Considering the remaining factors specified [*10] in section 17(j), Respondent's size appears to be relatively small, and on the record, it has no prior history of violations. In addition, Respondent maintains an active, on-going safety program, and the record reveals that the violation was immediately abated. We conclude that Respondent's actions have been taken in good faith.

On balance, we find Complainant's proposed penalty of $850 to be appropriate.

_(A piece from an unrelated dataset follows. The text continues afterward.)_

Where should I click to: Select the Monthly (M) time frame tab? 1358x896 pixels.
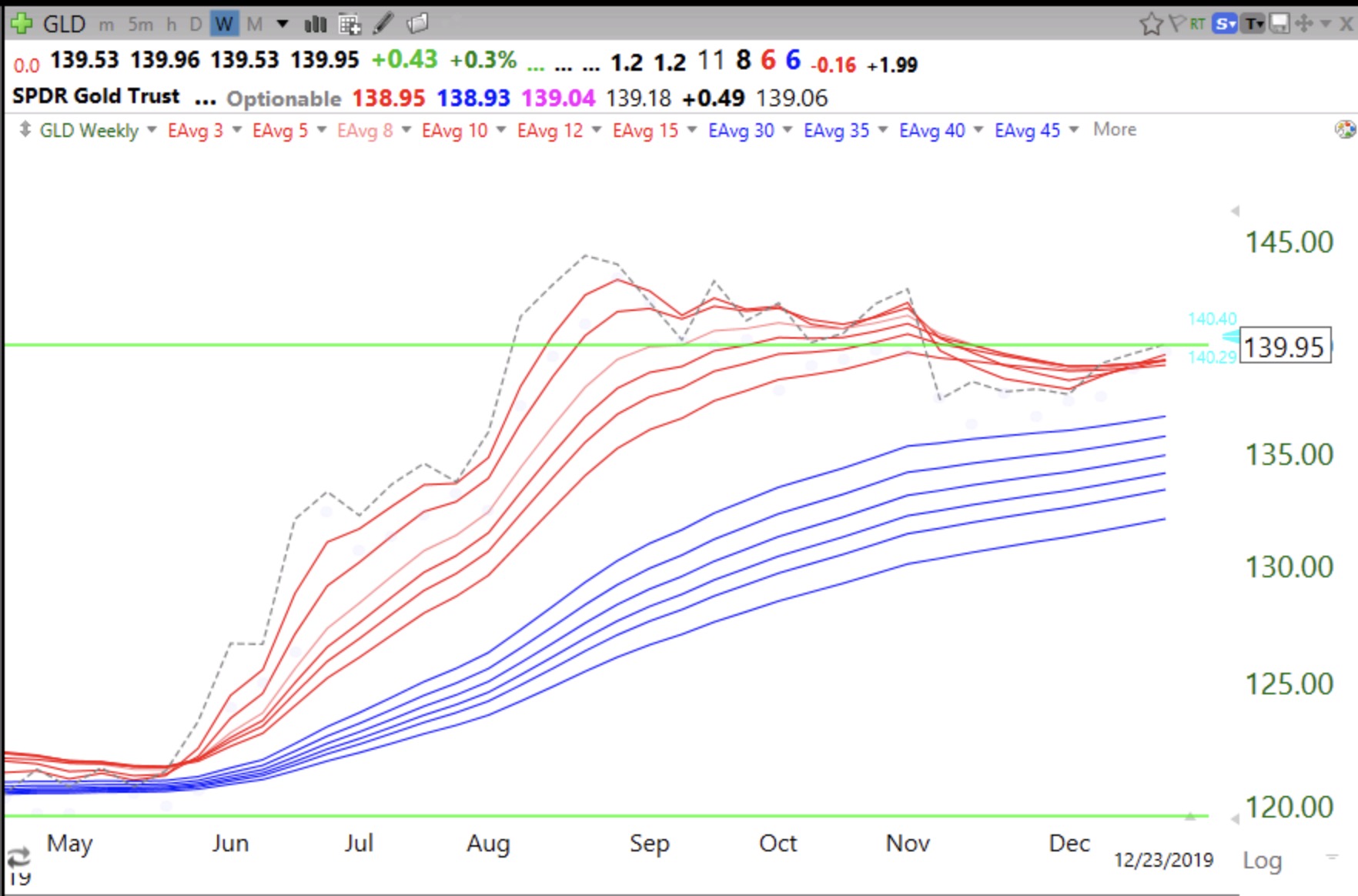(254, 25)
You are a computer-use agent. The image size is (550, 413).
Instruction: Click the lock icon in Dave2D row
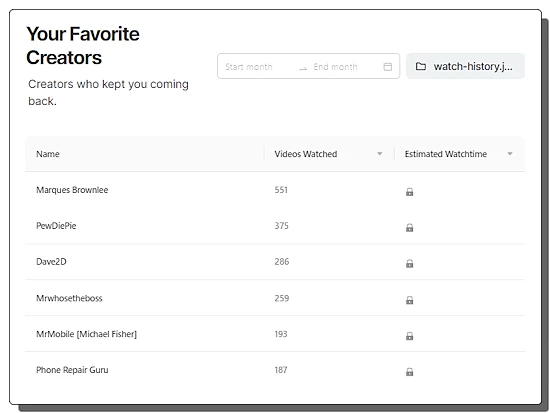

Accordingly, it is ORDERED that the citation for serious violation is affirmed and a penalty of $850 is assessed therefore and that the decision of the Judge is modified to be consistent herewith and as modified is affirmed.

CONCURBY: CLEARY

CONCUR:

CLEARY, COMMISSIONER, concurring: I concur in finding a serious violation of 29 U.S.C. 654(a)(2) by Hoffman Construction Company for its failure to comply with 29 CFR 1926.28(a). I further concur in the assessment of a penalty in the amount of $850.

At the time of inspection 29 CFR 1926.28(a) provided as follows:

The employer is responsible for requiring the wearing of appropriate personal protective equipment in all operations where there is an exposure to hazardous conditions and where this part indicates the need for using [*11] such equipment to reduce the hazards to the employees (emphasis added).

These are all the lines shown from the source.